▸ Bagian Latihan:
a. Jawablah pertanyaan berikut berdasarkan sinopsis drama di bawah:
(i) Di saluran apa drama ini awalnya ditayangkan?
(ii) Nama siapa yang diteriakkan ibu si gadis kecil?
(iii) Apa hubungan Prof. Adul dengan profesor muda bernama Sitang?
b. Ringkas paragraf dalam sinopsis drama di bawah yang dimulai dengan "Sebuah ledakan besar" menjadi satu kalimat tanpa menghilangkan fakta pokoknya.

▸ Teks Bacaan:
╔══
Sinopsis Lakorn : Leh Bunpakarn Episode 1 part 1


Drama “Leh Ban Pa Kal” diproduksi berdasarkan catatan sejarah dan beberapa karakter yang disebutkan adalah tokoh sejarah nyata. Tim produksi tidak memiliki niat untuk menyinggung. Kebebasan kreatif diambil untuk hiburan penonton. Kami mohon maaf atas ketidak nyamanan yang mungkin terjadi.
Original Network : Channel 3

“Pada saat P’Khun Uthai bereinkarnasi, aku beharap Idol ini tidak akan pernah di miliki oleh orang jahat.”


Dijalanan raya yang ramai. Seorang gadis kecil berlari menyebrang jalan secara tiba- tiba untuk menemui para teman- temannya yang berada di sebrang. Dan karena itu, dia hampir saja tertabrak. Untung nya, pengemudi mobil berhasil berhenti sebelum menabrak si gadis kecil.
“Betty! Betty!” teriak Ibu si gadis kecil sambil memeluk nya.
“Mengapa kamu membiarkan anak mu menyebrang jalan seperti ini?” bentak Pengemudi mobil, marah. “Dia hampir saja tertabrak.”



Sebuah ledakan besar tiba- tiba saja terjadi di salah satu bangunan tinggi. Dan kejadian itu segera diliput diberbagai berita. Lalu orang- orang yang melihat nya merasa heboh. Juga banyak korban kejadian yang dibawa ke rumah sakit.


Seorang profesor (Adul) memberikan keterangan kepada para wartawan mengenai kejadian ledakan yang barusaja terjadi. Itu adalah kejadian yang sudah diramalkan, sama seperti peringatan, tapi peringatan itu diberikan 100 tahun yang lalu. Mendengar itu, para wartawan merasa heran dan tidak mengerti.
“Professor!” panggil seorang reporter pria (Plerngfah) sambil mengangkat tangan nya untuk bertanya. “Sebagai seorang ahli, menggunakan nubuat orang- orang kuno sebagai dasar, bukankah itu terlalu takhayul?” tanyanya. Dan para wartawan setuju.
“Permisi,” jawab seorang professor muda (Sitang) yang duduk di samping Prof. Adul, yang juga paman nya. “Ini bukan takhayul tapi dari bukti yang berkaitan dengan kasus ini. Jika kamu tidak tahu faktanya, jangan sembarangan membuat kesimpulan,” katanya dengan tegas.
╚══
▸ Bagian Data:
╔══
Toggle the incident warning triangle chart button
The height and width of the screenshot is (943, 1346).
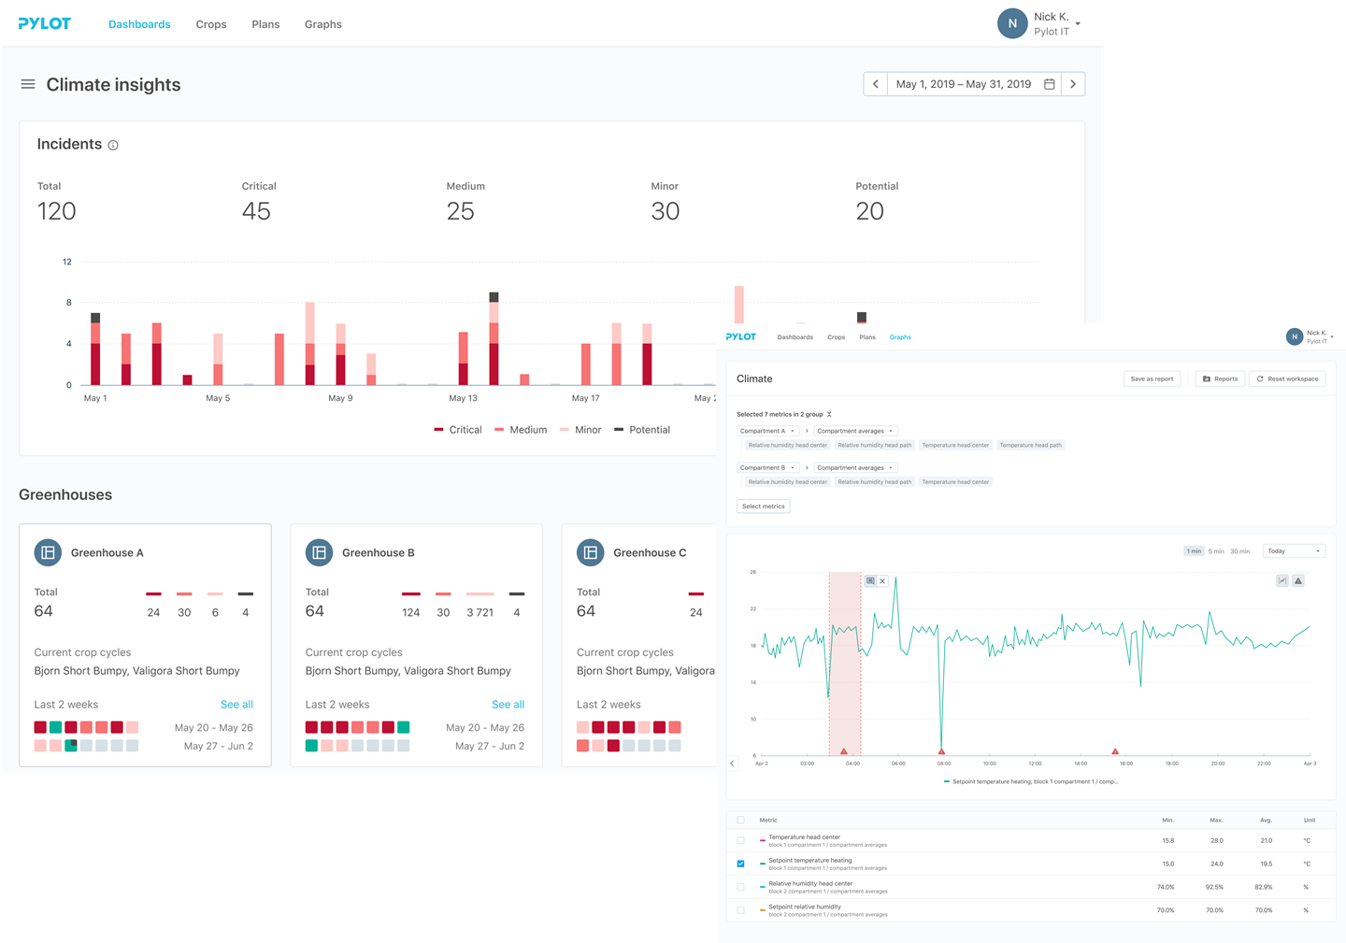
╚══
▸ Jawaban Tiap Tugas:
a.
(i) Channel 3.
(ii) Betty.
(iii) Prof. Adul adalah paman Sitang.

b. Ledakan besar tiba-tiba terjadi di sebuah gedung tinggi, segera diliput berbagai berita, menghebohkan orang-orang yang melihatnya, dan banyak korbannya dibawa ke rumah sakit.